WORK ORDER 1:
Condense the paragraph of the arterial ligation text that begins "However, a tension-free anastomosis also can be achieved" into a bulleted list that keeps its main facts.
WORK ORDER 2:
Summarize the arterial ligation text in exactly two sentences.

TEXT SEGMENT:
--------------------------------
Despite evidence for a decreased perfusion of the proximal limb after high tie exists, it can be concluded that until now the benefit of low tie concerning perfusion of the anastomosis has not been proven but it might be present in patients with atherosclerotic disease.

Autonomous Innervation

Preservation of the autonomous nervous system is important to prevent urogenital and anorectal dysfunction.49 The paraortic trunks originate from the mesenteric plexus and descend along the aorta to join together and form the superior hypogastric plexus. If these are cut, ejaculation disorders and urinary incontinence may occur.50 Therefore, in high tie it is important to identify the safest point of ligation of IMA to avoid autonomous nerve damage during surgery of rectal cancer. In the literature, disagreement exists concerning the relationship between the origin and the course of IMA and the autonomous nerve supply. Two anatomic studies conclude that the origin of IMA is the only safe point of ligation, whereas another found that the inferior mesenteric plexus forms a dense network around IMA to a distance of 5 cm from the aorta, suggesting that high tie leads to damage of the sympathetic nerves.33,35,51 Two studies evaluated autonomic function after rectal resection. Liang et al.34 reported urogenital dysfunction in the majority of patients after high tie. Sato et al.32 compared patients who underwent rectal cancer resection before the implementation of low tie with patients who were treated after this implementation at the specific institution. Patients treated with high tie reported worse bowel function. Ligation of IMA at its origin disrupts the descending autonomic fibers and consequently leads to a long denervated colon segment, causing defecatory dysfunction.52 However, until now insufficient evidence exists about whether low tie has a better prognosis with regard to autonomic function.

Technical Considerations

Length of the Proximal Limb of Anastomosis

Apart from ischemia, tension on the anastomosis is thought to increase the risk of anastomotic leakage.23,35,53 Some authors state that high tie often is indispensable to guarantee a tension-free anastomosis in low anterior resection.35,53,54 With this technique the proximal limb is not withheld by an intact LCA-IMA-aorta axis.

However, a tension-free anastomosis also can be achieved in low tie resections by cutting the descending branch of LCA.18 To our knowledge, there are no studies that evaluate the effect of different ligation techniques on anastomotic tension. The aforementioned publications of Pezim and Nicholls14 and Corder et al.18 suggest that critical length of the proximal limb is not an issue in low tie strategy. In addition, splenic flexure mobilization is not indicated routinely.55


Since Miles and Moynihan respectively proposed low tie and high tie techniques for rectal carcinoma surgery in the same year (1908), until now the level of arterial ligation has been debated. The lack of prospective, randomized, clinical trials with sufficient follow-up in combination with an inconsistent methodology can be held responsible for this lack of consensus. In addition it is uncertain whether precise peroperative evaluation of anatomy has always been correct in the available studies that describe high tie and/or low tie ligation. High tie, because it has regained new interest in laparoscopy by its presumed advantage of easily creating mesenteric windows, is still advocated by many.51,54,5659 However, from our review there is insufficient evidence to support high tie as the technique of choice. Although the anatomic disadvantage of high tie concerning impaired perfusion and innervation of the proximal colon limb has not been proven sufficiently with regard to anastomotic leakage and bowel dysfunction until now, low tie is anatomically less invasive and is preferable to high tie in rectal cancer surgery.
--------------------------------
PROVIDED INFORMATION:

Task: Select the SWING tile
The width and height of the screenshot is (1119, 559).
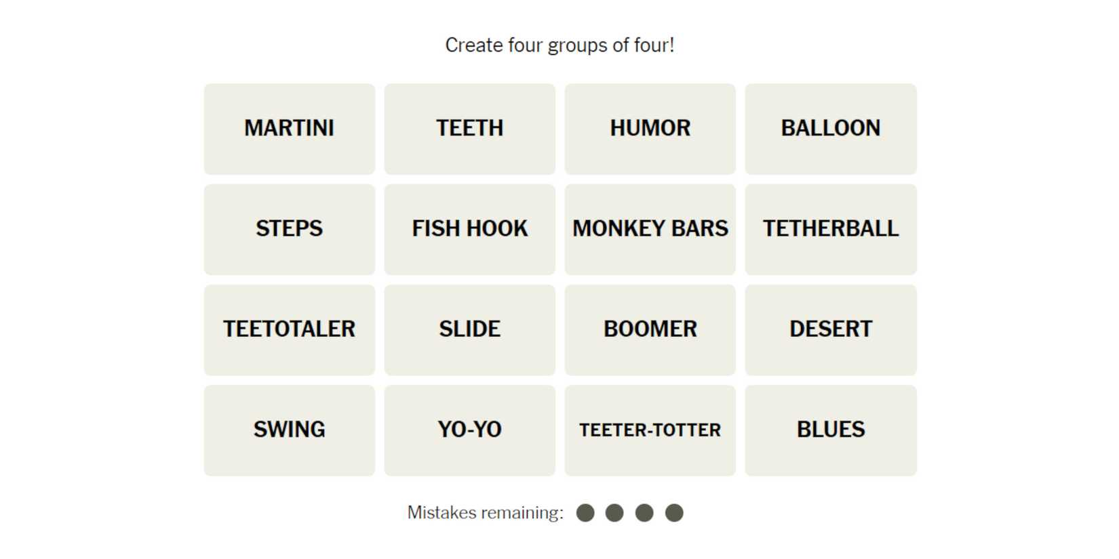Action: (x=289, y=430)
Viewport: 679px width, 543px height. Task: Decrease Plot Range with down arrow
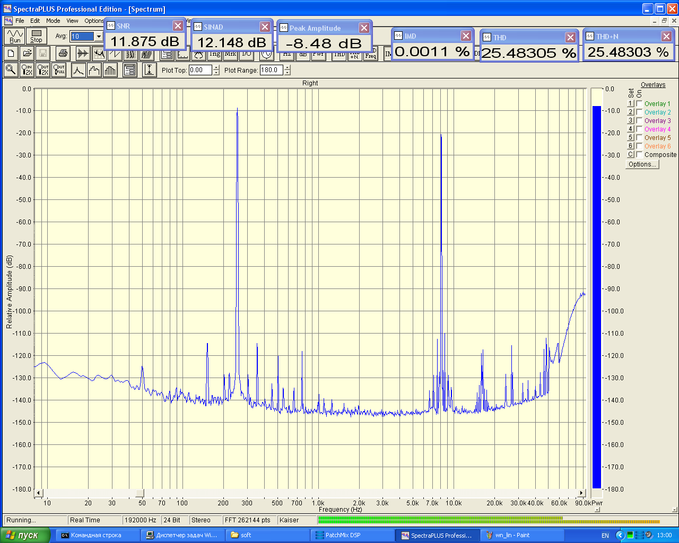(287, 73)
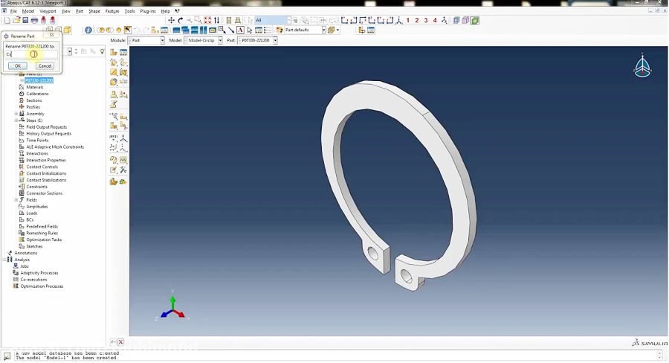Image resolution: width=669 pixels, height=363 pixels.
Task: Expand the Steps (1) tree node
Action: pos(16,121)
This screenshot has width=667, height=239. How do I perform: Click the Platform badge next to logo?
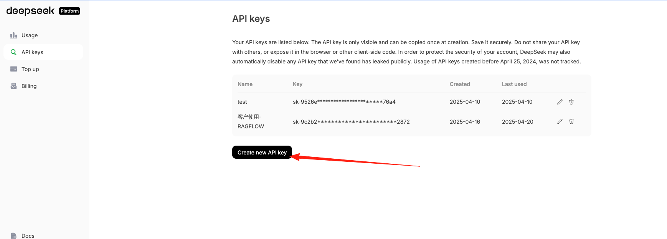(69, 11)
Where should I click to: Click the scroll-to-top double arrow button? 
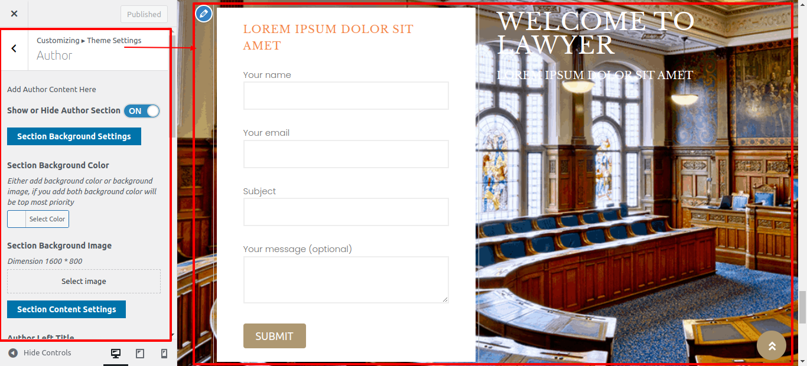point(772,345)
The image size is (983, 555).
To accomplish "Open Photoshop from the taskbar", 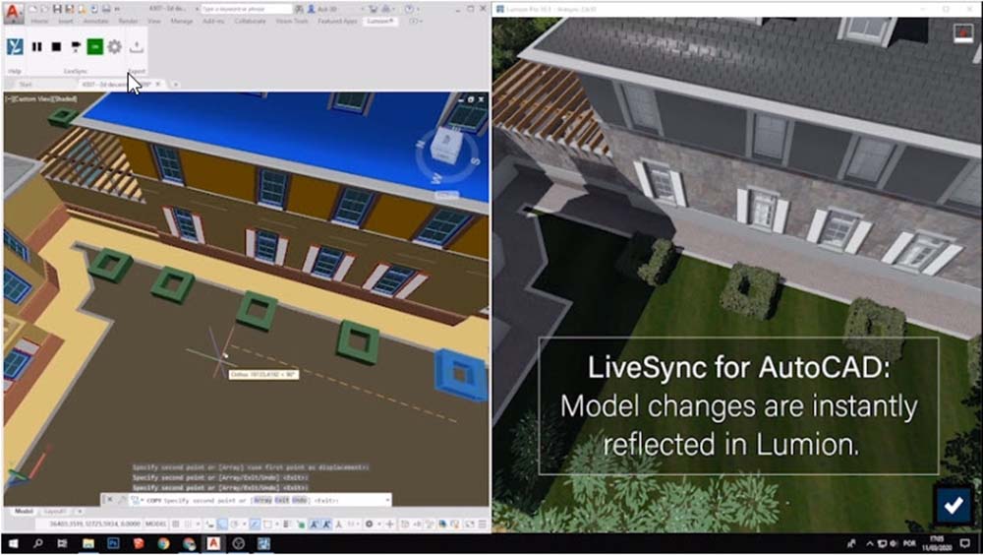I will pos(114,543).

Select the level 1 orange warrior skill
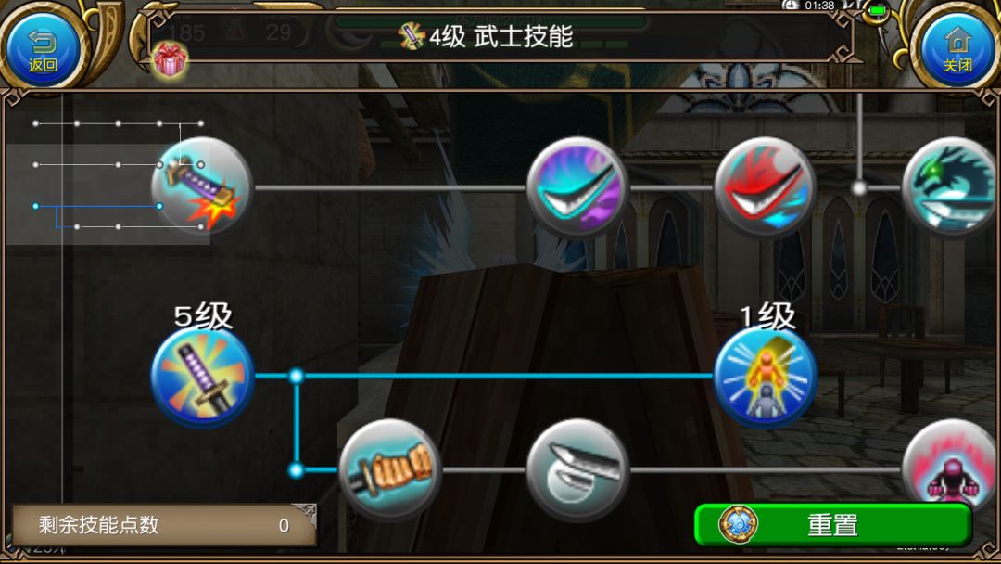pyautogui.click(x=765, y=376)
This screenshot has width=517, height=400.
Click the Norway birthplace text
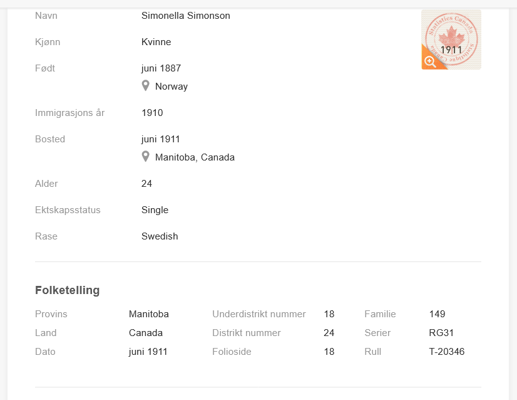pos(171,87)
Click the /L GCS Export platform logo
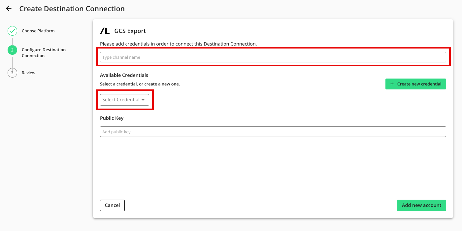462x231 pixels. 104,31
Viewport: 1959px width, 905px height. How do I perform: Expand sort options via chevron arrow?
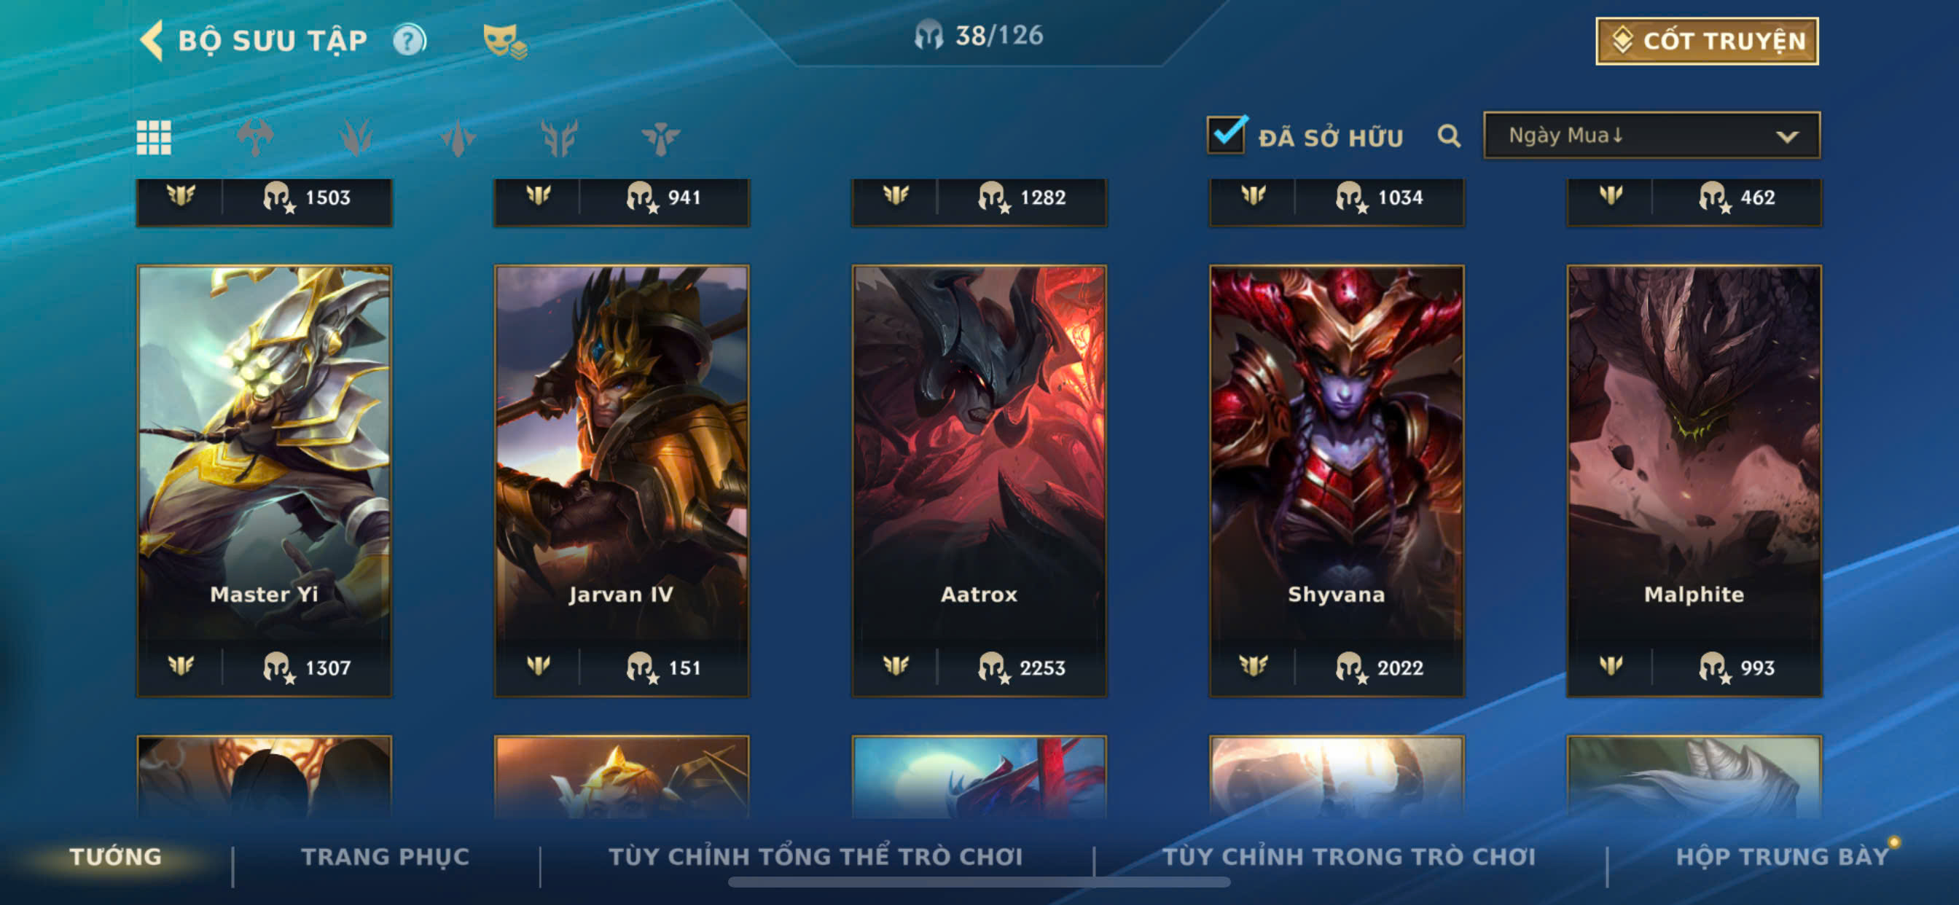click(1787, 137)
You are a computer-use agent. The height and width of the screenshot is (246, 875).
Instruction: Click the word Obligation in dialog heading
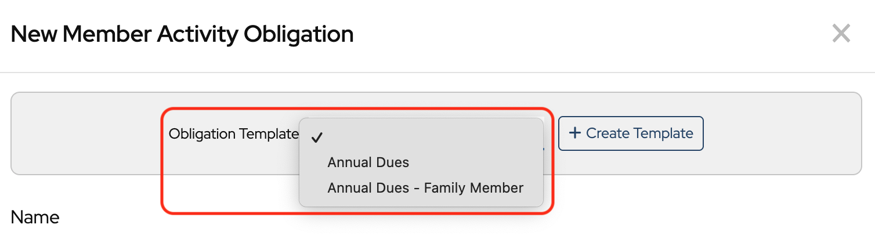[x=298, y=35]
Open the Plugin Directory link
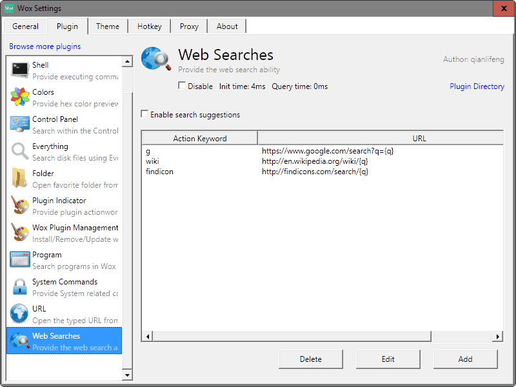Image resolution: width=516 pixels, height=387 pixels. coord(477,86)
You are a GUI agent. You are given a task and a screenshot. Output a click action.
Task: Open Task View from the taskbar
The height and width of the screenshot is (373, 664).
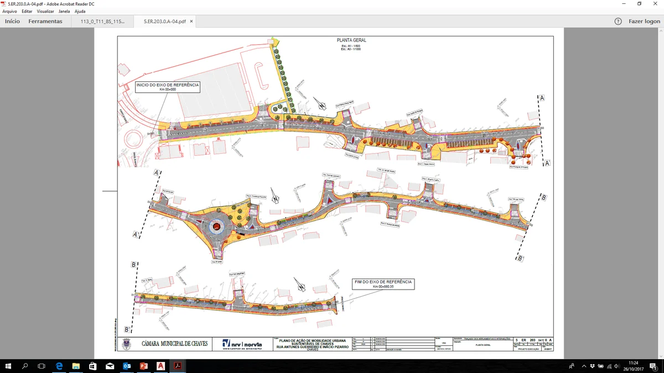pos(40,365)
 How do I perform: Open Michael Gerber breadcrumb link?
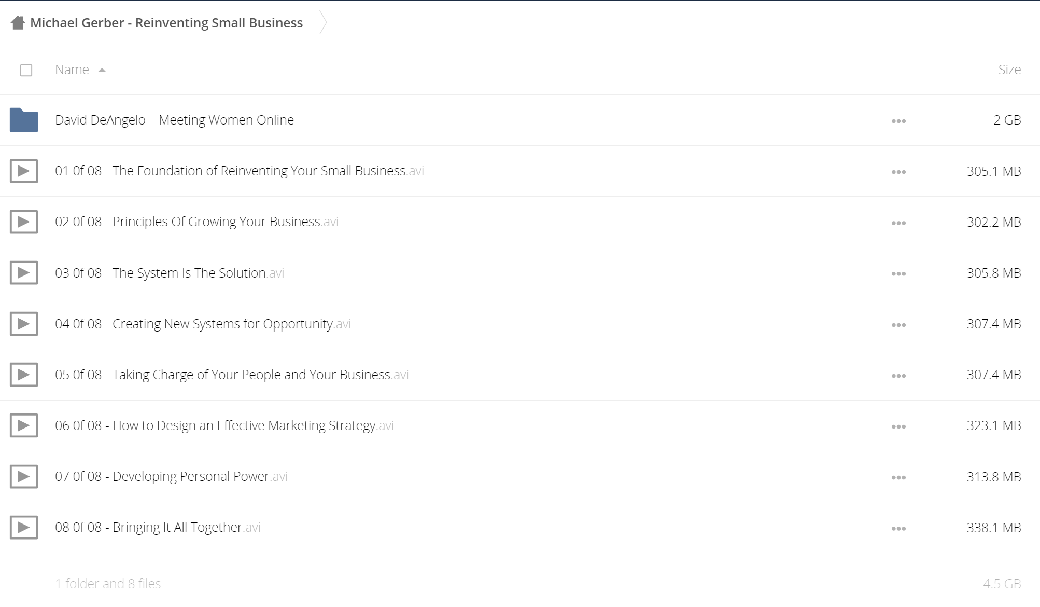[x=166, y=23]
--------------------------------
EXERCISE RESULT 1:
- In low tie resections, a tension-free anastomosis can also be achieved by cutting the descending branch of LCA.
- No known studies evaluate how different ligation techniques affect anastomotic tension.
- The publications of Pezim and Nicholls and of Corder et al. suggest that critical length of the proximal limb is not an issue in the low tie strategy.
- Splenic flexure mobilization is not routinely indicated.

EXERCISE RESULT 2:
The text weighs high tie against low tie ligation of IMA in rectal cancer surgery with regard to anastomotic perfusion, autonomic innervation, and anastomotic tension, finding that the evidence on each point remains insufficient or absent. It concludes that high tie is not supported as the technique of choice and that low tie, being anatomically less invasive, is preferable in rectal cancer surgery.